在对位序列测试中,过滤计算也是只在维表的行上进行,计算出对位序列后,只对事实表进行一次过滤,而不用与事实表关联,不用建索引也不用计算hash值,所以速度是最快的!
三、 维表内存、事实表外存
这次我们选择orders作为维表,共7500万条记录;用lineitem作为事实表,共3亿条记录。
查询时对维表的过滤条件是left(O_ORDERPRIORITY,2)!="9-" && O_ORDERSTATUS!="A" && O_ORDERDATE>date("1990-01-01") && O_TOTALPRICE>price,求满足这些条件的订单总价。其中前三个条件总是为真(为了增加维表过滤的计算量,以增强实验的对比效果),price是个参数,用来测试维表过滤后不同数据规模下的效果。
1. 关联后再过滤
我们先看关联后再过滤的情况,编写SPL脚本如下:
|
A |
| 1 | >orders=file("/home/ctx/orders.ctx").create().memory().keys@i(O_ORDERKEY) |
| 2 | =now() |
| 3 | =file("/home/ctx/lineitem.ctx").create().cursor(L_ORDERKEY,L_EXTENDEDPRICE) |
| 4 | =A3.switch@i(L_ORDERKEY,orders) |
| 5 | =A4.select(left(L_ORDERKEY.O_ORDERPRIORITY,2)!="9-" && L_ORDERKEY.O_ORDERSTATUS!="A" && L_ORDERKEY.O_ORDERDATE>date("1990-01-01") && L_ORDERKEY.O_TOTALPRICE>price) |
| 6 | =A5.total(sum(L_EXTENDEDPRICE)) |
| 7 | =interval@s(A2,now()) |
A1中读入维表并创建索引,这不计入测试时间,从A2才开始计时。
由于事实表很大,使用游标读取数据,并与维表关联后再过滤。
2. 重建索引
编写SPL脚本如下:
|
A |
| 1 | >orders=file("/home/ctx/orders.ctx").create().memory().keys@i(O_ORDERKEY) |
| 2 | =now() |
| 3 | =orders.select(left(O_ORDERPRIORITY,2)!="9-" && O_ORDERSTATUS!="A" && O_ORDERDATE>date("1990-01-01") && O_TOTALPRICE>price).derive@o().keys@i(O_ORDERKEY) |
| 4 | =file("/home/ctx/lineitem.ctx").create().cursor(L_ORDERKEY,L_EXTENDEDPRICE).switch@i(L_ORDERKEY,A3) |
| 5 | =A4.total(sum(L_EXTENDEDPRICE)) |
| 6 | =interval@s(A2,now()) |
A3中orders过滤后再重建索引。
3. 复用索引
只需将上述A3单元格脚本改为:
=orders.select@i(left(O_ORDERPRIORITY,2)!="9-" && O_ORDERSTATUS!="A" && O_ORDERDATE>date("1990-01-01") && O_TOTALPRICE>price)

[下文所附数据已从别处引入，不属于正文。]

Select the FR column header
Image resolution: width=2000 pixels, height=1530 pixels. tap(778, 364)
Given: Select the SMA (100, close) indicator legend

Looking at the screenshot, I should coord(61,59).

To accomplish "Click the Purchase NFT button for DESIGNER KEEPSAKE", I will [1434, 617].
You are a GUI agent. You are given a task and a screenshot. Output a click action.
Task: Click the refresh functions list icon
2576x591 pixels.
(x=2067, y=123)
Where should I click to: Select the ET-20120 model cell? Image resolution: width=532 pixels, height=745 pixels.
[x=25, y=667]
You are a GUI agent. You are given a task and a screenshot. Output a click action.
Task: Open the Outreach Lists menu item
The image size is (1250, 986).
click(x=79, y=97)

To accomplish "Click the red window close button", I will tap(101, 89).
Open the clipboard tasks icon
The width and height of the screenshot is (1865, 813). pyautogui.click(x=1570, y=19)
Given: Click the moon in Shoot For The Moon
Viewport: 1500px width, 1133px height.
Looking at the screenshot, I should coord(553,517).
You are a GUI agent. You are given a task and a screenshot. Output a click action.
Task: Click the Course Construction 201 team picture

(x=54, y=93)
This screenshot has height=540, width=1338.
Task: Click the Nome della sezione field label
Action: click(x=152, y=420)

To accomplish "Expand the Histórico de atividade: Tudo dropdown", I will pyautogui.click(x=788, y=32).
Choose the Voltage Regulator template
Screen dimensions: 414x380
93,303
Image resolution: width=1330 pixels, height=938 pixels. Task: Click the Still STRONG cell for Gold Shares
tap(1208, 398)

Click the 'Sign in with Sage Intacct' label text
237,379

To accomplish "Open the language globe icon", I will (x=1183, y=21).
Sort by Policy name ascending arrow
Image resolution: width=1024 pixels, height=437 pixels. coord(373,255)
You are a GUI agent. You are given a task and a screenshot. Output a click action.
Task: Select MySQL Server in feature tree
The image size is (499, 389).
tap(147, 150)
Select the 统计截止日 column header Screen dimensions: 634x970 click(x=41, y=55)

select加选项@i表示复用orders原来的索引。
4. 外键序号化
预加载数据表时加载序号化处理过的组表orders_xh.ctx,且不用创建索引。
编写SPL脚本如下:
|
A |
| 1 | >orders=file("/home/ctx/orders_xh.ctx").create().memory() |
| 2 | =now() |
| 3 | =file("/home/ctx/lineitem_xh.ctx").create().cursor(L_ORDERKEY,L_EXTENDEDPRICE) |
| 4 | =A3.switch@i(L_ORDERKEY,orders:#) |
| 5 | =A4.select(left(L_ORDERKEY.O_ORDERPRIORITY,2)!="9-" && L_ORDERKEY.O_ORDERSTATUS!="A" && L_ORDERKEY.O_ORDERDATE>date("1990-01-01") && L_ORDERKEY.O_TOTALPRICE>price) |
| 6 | =A5.total(sum(L_EXTENDEDPRICE)) |
| 7 | =interval@s(A2,now()) |
A4中用orders:#表示用L_ORDERKEY的值与orders的行号关联。
5. 序号化后对位序列
预加载数据表时加载序号化处理过的组表orders_xh.ctx,且不用创建索引。
编写SPL脚本如下:
|
A |
| 1 | >orders=file("/home/ctx/orders_xh.ctx").create().memory() |
| 2 | =now() |
| 3 | =orders.(left(O_ORDERPRIORITY,2)!="9-" && O_ORDERSTATUS!="A" && O_ORDERDATE>date("1990-01-01") && O_TOTALPRICE>price) |
| 4 | =file("/home/ctx/lineitem_xh.ctx").create().cursor(L_ORDERKEY,L_EXTENDEDPRICE).select(A3(L_ORDERKEY)) |
| 5 | =A4.total(sum(L_EXTENDEDPRICE)) |
| 6 | =interval@s(A2,now()) |
查询实现原理与全内存时相同。
6. 测试结果与分析
实验获得测试结果如下(单位:秒):
| 维表过滤后记录数 | 6443万 | 4995万 | 3590万 | 2249万 | 4.28 million |
| Filter after association | 101 | 98 | 97 | 94 | 92 |
| Reindex | 102 | 98 | 92 | 73 | 53 |
| Reuse index | 85 | 82 | 77 | 74 | 57 |
| Foreign key serialization | 79 | 78 | 76 | 75 | 72 |
| Alignment sequence | 53 | 49 | 47 | 43 | 39 |
In this experiment, the dimension table data records 75 million rows, and the fact table lineitem data records 300 million rows, which is 4 times that of the dimension table.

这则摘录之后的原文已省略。